Published Web Locationhttps://doi.org/10.5070/D30sm631c3
From New York University Department of Dermatology
Elizabeth K. Hale
Dermatology Online Journal 8(2): 13
This 55-year-old man has a problem since birth involving the left lower extremity. The patient presented to the Charles C. Harris Skin and Cancer Pavilion in December, 2000 for a routine skin examination. He was noted to have a vascular malformation on his left lower extremity, which had been present since birth. He had no cosmetic concerns regarding the lesion, but he did report occasional pain and mild swelling of his left lower extremity, especially after standing for long periods of time. The lesion was otherwise asymptomatic. He had not sought any previous medical advice or treatment of the lesion. His past medical history was otherwise unremarkable.
|Figure 1||Figure 2|
A large, irregular, deeply erythematous patch covered an extensive portion of his posterior left lower extremity. Multiple, large, venous varicosities were associated with the lesion, and there was mild, soft tissue hypertrophy. No other similar lesions were noted on the patient's skin. No bruit was appreciated.

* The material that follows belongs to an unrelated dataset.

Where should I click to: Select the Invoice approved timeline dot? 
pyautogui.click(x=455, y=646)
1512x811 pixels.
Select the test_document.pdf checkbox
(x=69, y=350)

Radiographs of the left femur, tibia, and fibula failed to show evidence of bony hypertrophy or other abnormalities. However, in the radiograph shown above, which was obtained from another patient with the same diagnosis, enlargement of the bones of the left leg, with associated soft tissue hypertrophy, can be visualized.

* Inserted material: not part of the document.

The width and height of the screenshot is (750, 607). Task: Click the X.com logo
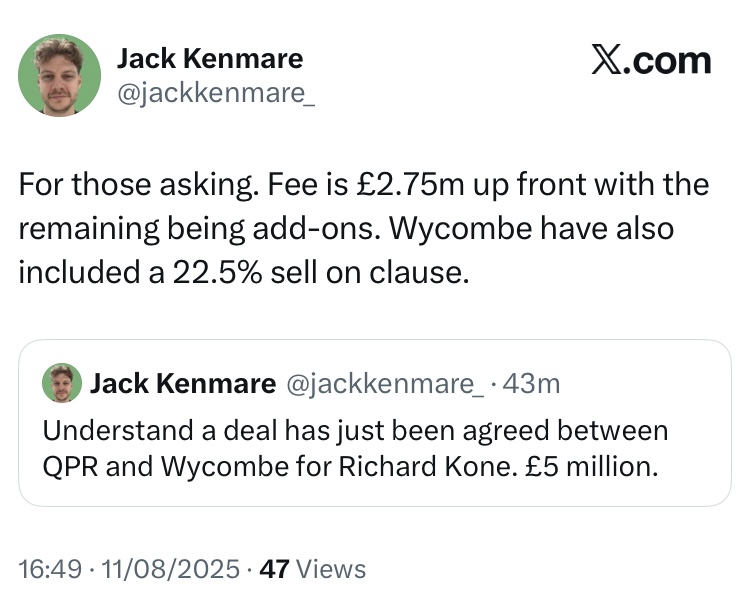coord(650,61)
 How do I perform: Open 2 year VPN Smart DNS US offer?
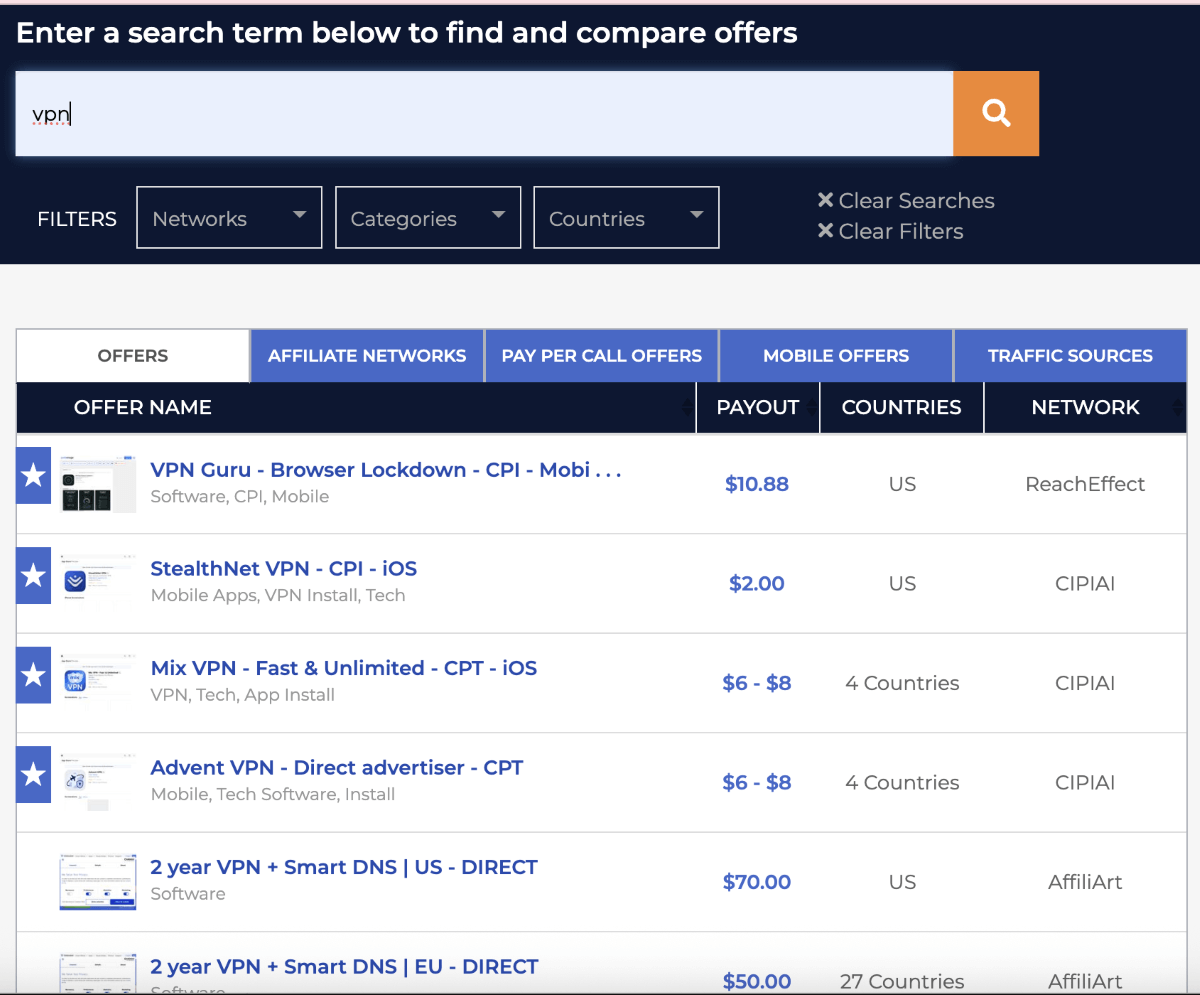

In 1900, Klippel and Trenaunay first described a syndrome consisting of a capillary-venous malformation in association with an early onset of varicosities and underlying soft tissue and bony hypertrophy. Years later, Frederick Parks Weber noted the occurrence of these findings in association with arteriovenous fistulas. The related Klippel-Trenaunay-Weber syndrome describes those individuals who have an arteriovenous malformation as a component of their syndrome.

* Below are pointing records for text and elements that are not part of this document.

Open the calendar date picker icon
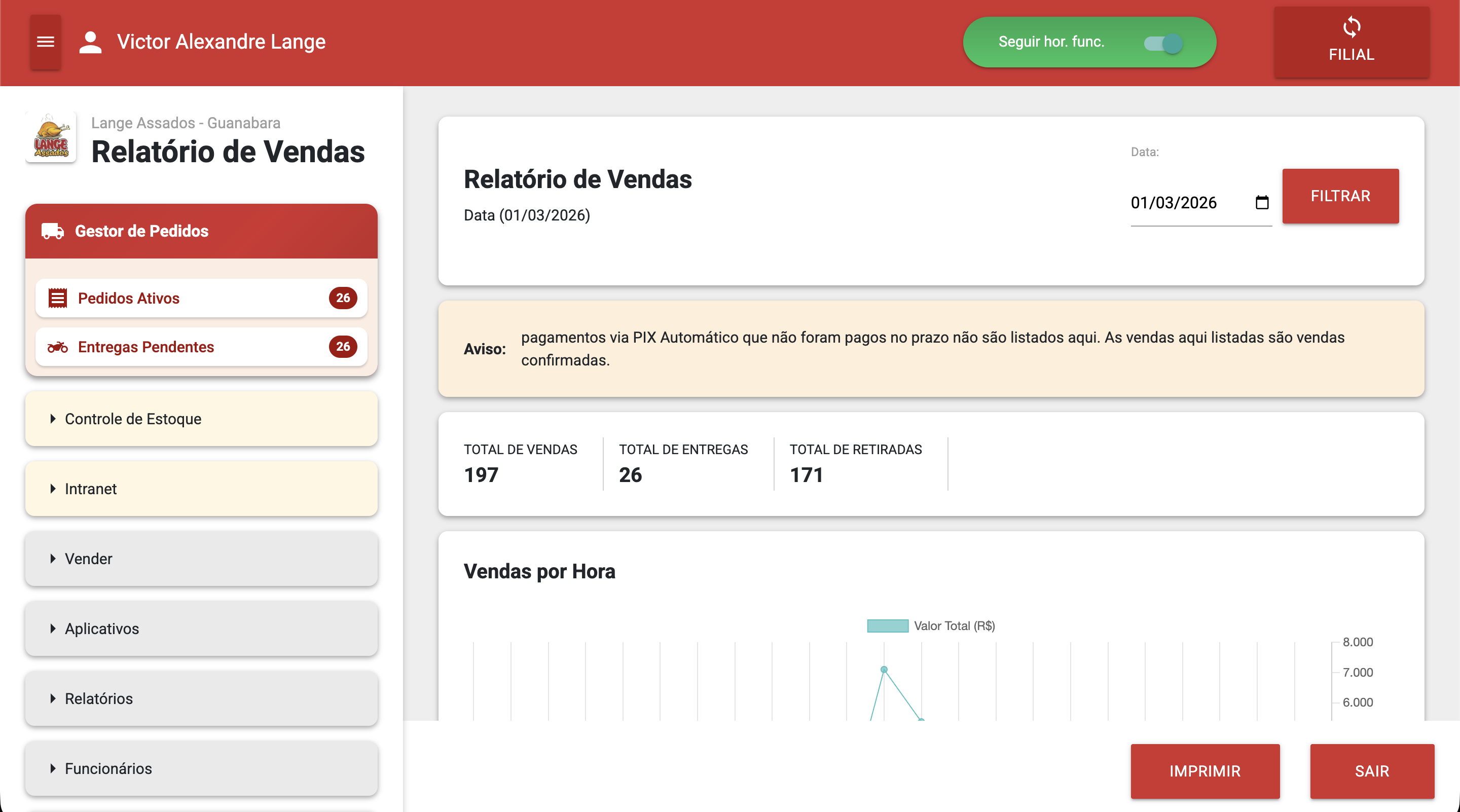 (x=1262, y=202)
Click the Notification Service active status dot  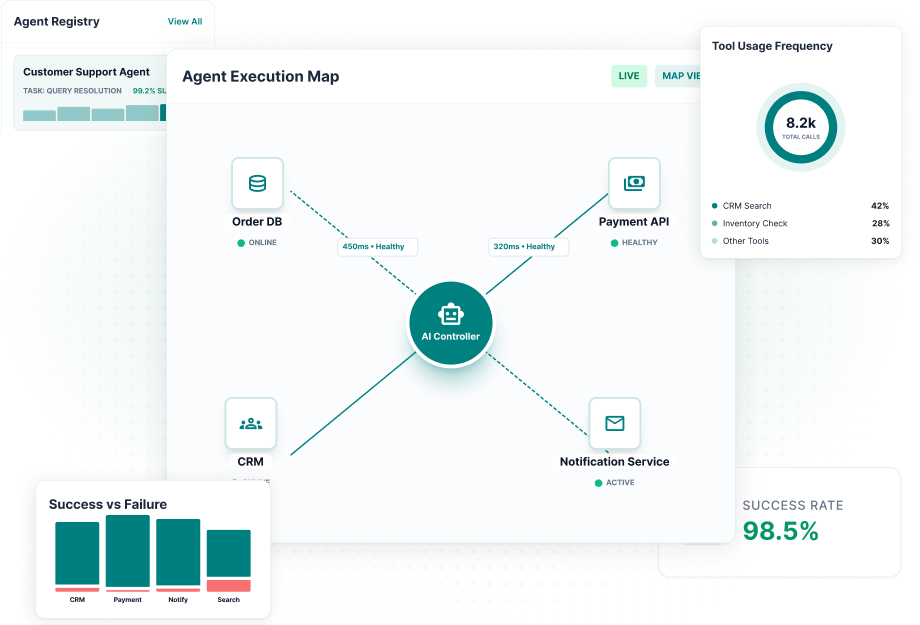click(599, 483)
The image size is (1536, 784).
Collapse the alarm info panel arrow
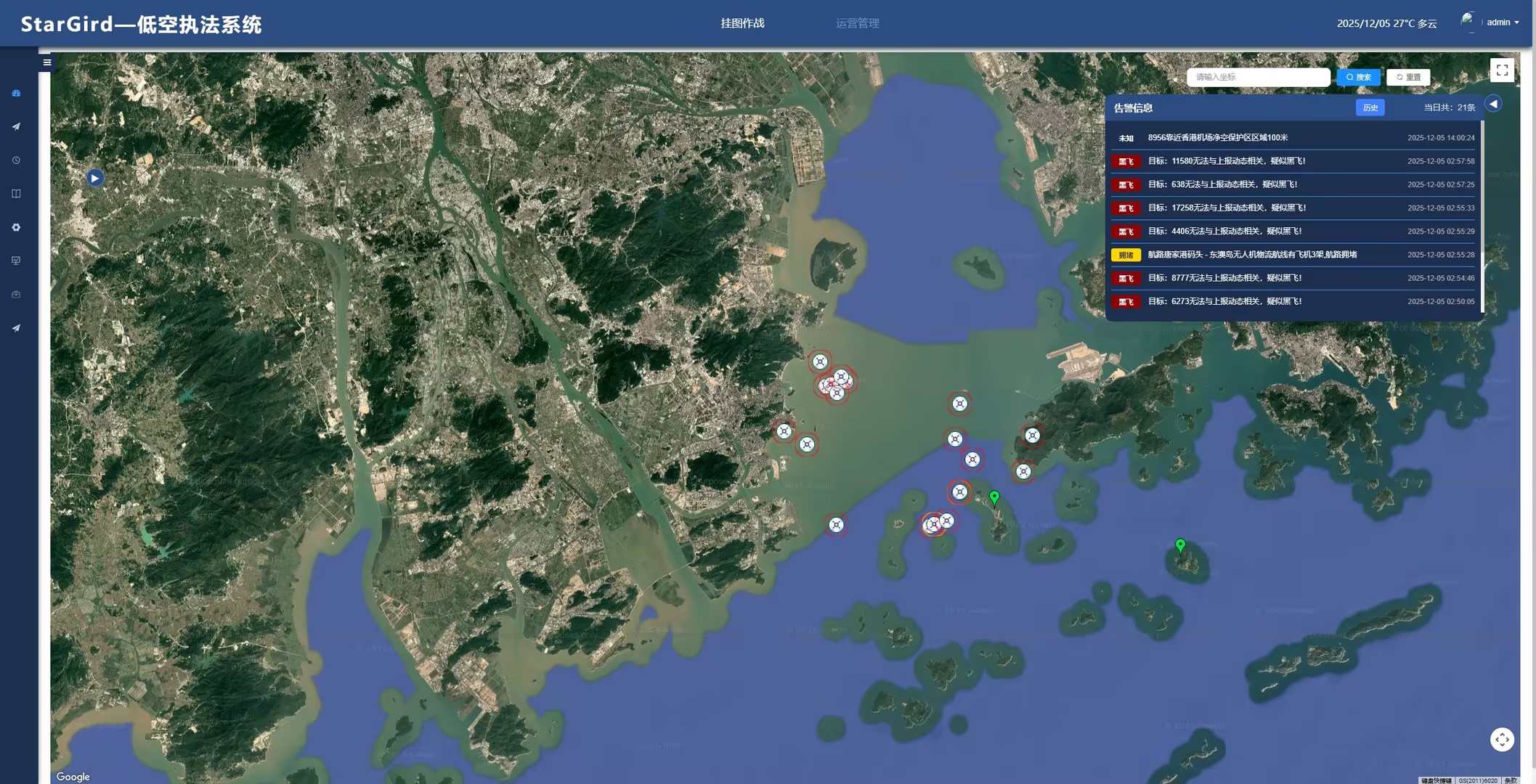point(1493,105)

Klippel-Trenaunay syndrome, also known as nevus vasculosus hypertrophicus, is characterized by a triad of extensive nevus flammeus, underlying venous varicosities, and underlying soft tissue and/or bony hypertrophy. The lower limb is the site of malformation in approximately 95 percent of patients. When found on the trunk, the malformation rarely crosses the midline. The hypertrophy involves the length as well as the circumference of the involved extremity and is caused by local hyperemia and venous stasis secondary to the vascular anomaly. Recent reviews demonstrate no specific sexual or ethnic predilection.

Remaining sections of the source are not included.